### GIVEN EXERCISE A:
Reproduce the stretch of the entries from the line containing "Given: Click the" through the line containing "Looking at the", with both of those lines included. Leave the pictures out of your answer.

** BEGIN EXTRACTED TEXT **

On Fri, 12 Oct 2018, Laura Abbott wrote:

> On 10/10/2018 04:33 PM, John Stultz wrote:
> > Since 4.12, much later narrowed down to commit 2a55e7b5e544
> > ("staging: android: ion: Call dma_map_sg for syncing and mapping"),
> > we have seen graphics performance issues on the HiKey960.
> > 
> > This was initially confounded by the fact that the out-of-tree
> > DRM driver was using HiSi custom ION heap which broke with the
> > 4.12 ION abi changes, so there was lots of suspicion that the
> > performance problems were due to switching to a somewhat simple
> > cma based DRM driver for HiKey960. Additionally, as no
> > performance regression was seen w/ the original HiKey board
> > (which is SMP, not big.LITTLE as w/ HiKey960), there was some
> > thought that the out-of-tree EAS code wasn't quite optimized.
> > 
> > But after chasing a number of other leads, I found that
> > reverting the ION code to 4.11-era got the majority of the
> > graphics performance back (there may yet be further EAS tweaks
> > needed), which lead me to the dma_map_sg change.
> > 
> > In talking w/ Laura and Liam, it was suspected that the extra
> > cache operations were causing the trouble. Additionally, I found
> > that part of the reason we didn't see this w/ the original
> > HiKey board is that its (proprietary blob) GL code uses ion_mmap
> > and ion_map_dma_buf is called very rarely, where as with
> > HiKey960, the (also proprietary blob) GL code calls
> > ion_map_dma_buf much more frequently via the kernel driver.
> > 
> > Anyway, with the cause of the performance regression isolated,
> > I've tried to find a way to improve the performance of the
> > current code.
> > 
> > This approach, which I've mostly copied from the drm_prime
> > implementation is to try to track the direction we're mapping
> > the buffers so we can avoid calling dma_map/unmap_sg on every
> > ion_map_dma_buf/ion_unmap_dma_buf call, and instead try to do
> > the work in attach/detach paths.
> > 
> > I'm not 100% sure of the correctness here, so close review would
> > be good, but it gets the performance back to being similar to
> > reverting the ION code to the 4.11-era.

** END EXTRACTED TEXT **

### GIVEN EXERCISE B:
Write out the stretch of the message about the HiKey960 graphics performance regression from "On Fri, 12 Oct" through "on the HiKey960.", copying it word for word.

** BEGIN RECORDS SUPPLIED **

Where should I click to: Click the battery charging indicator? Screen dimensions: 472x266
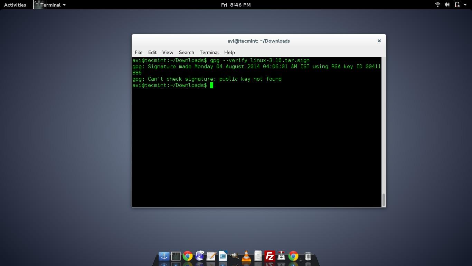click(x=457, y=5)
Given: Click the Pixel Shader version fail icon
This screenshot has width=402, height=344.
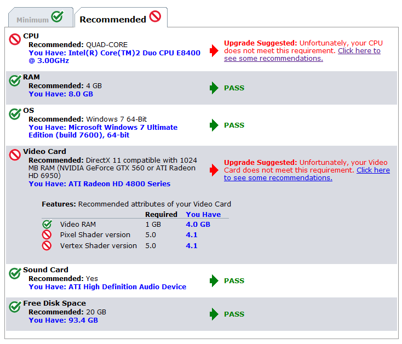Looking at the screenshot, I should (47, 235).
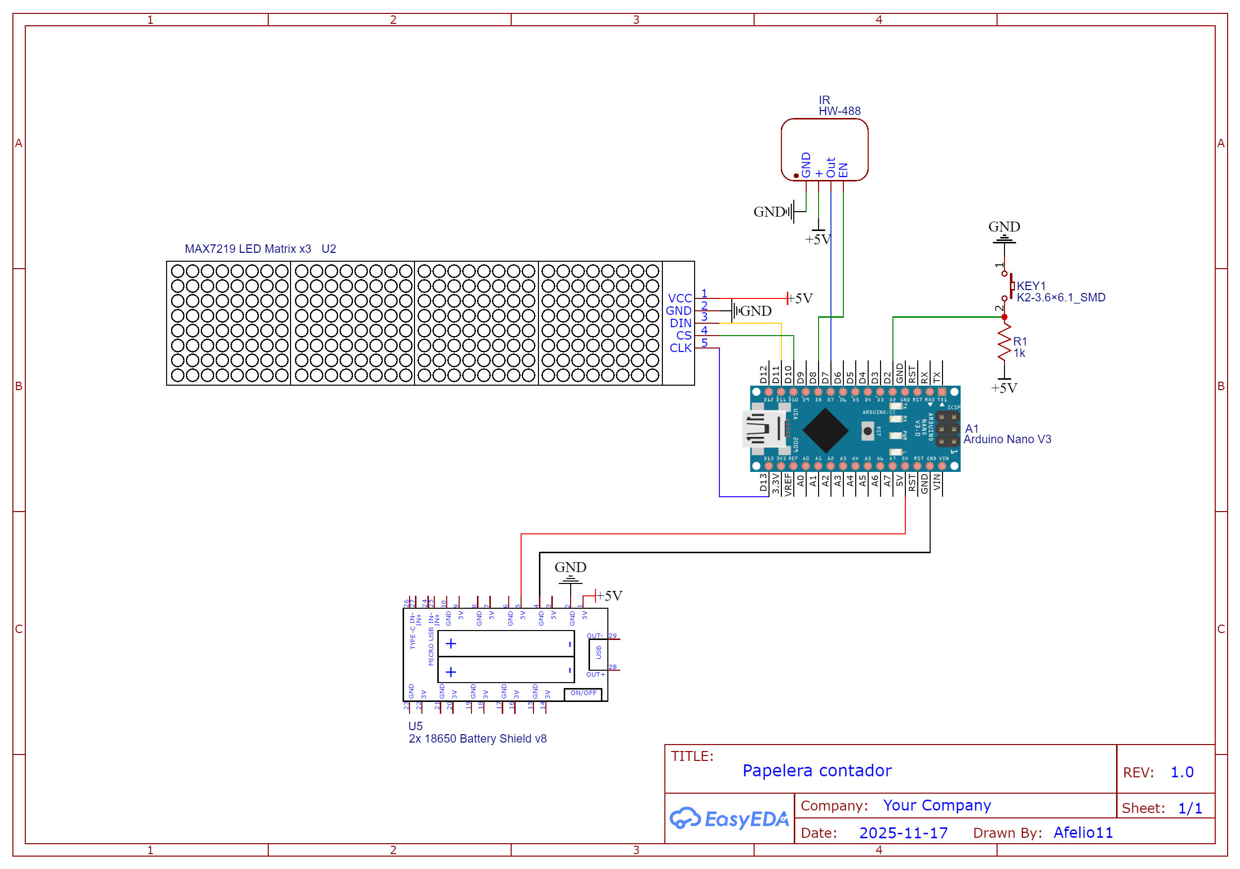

** END RECORDS SUPPLIED **
** BEGIN RECORDS SUPPLIED **

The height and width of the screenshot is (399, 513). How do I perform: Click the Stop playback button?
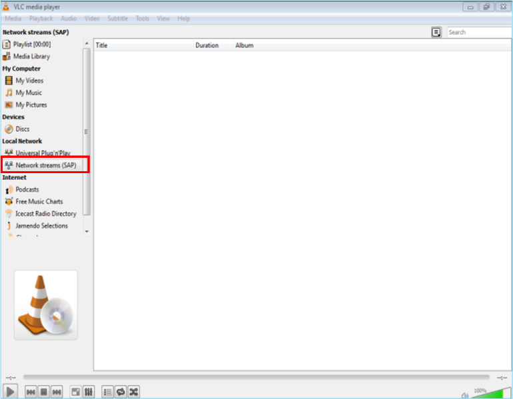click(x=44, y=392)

** END RECORDS SUPPLIED **

### TASK SOLUTION A:
Given: Click the Pixel Shader version fail icon
This screenshot has width=402, height=344.
Looking at the screenshot, I should (47, 235).

### TASK SOLUTION B:
On Fri, 12 Oct 2018, Laura Abbott wrote:

> On 10/10/2018 04:33 PM, John Stultz wrote:
> > Since 4.12, much later narrowed down to commit 2a55e7b5e544
> > ("staging: android: ion: Call dma_map_sg for syncing and mapping"),
> > we have seen graphics performance issues on the HiKey960.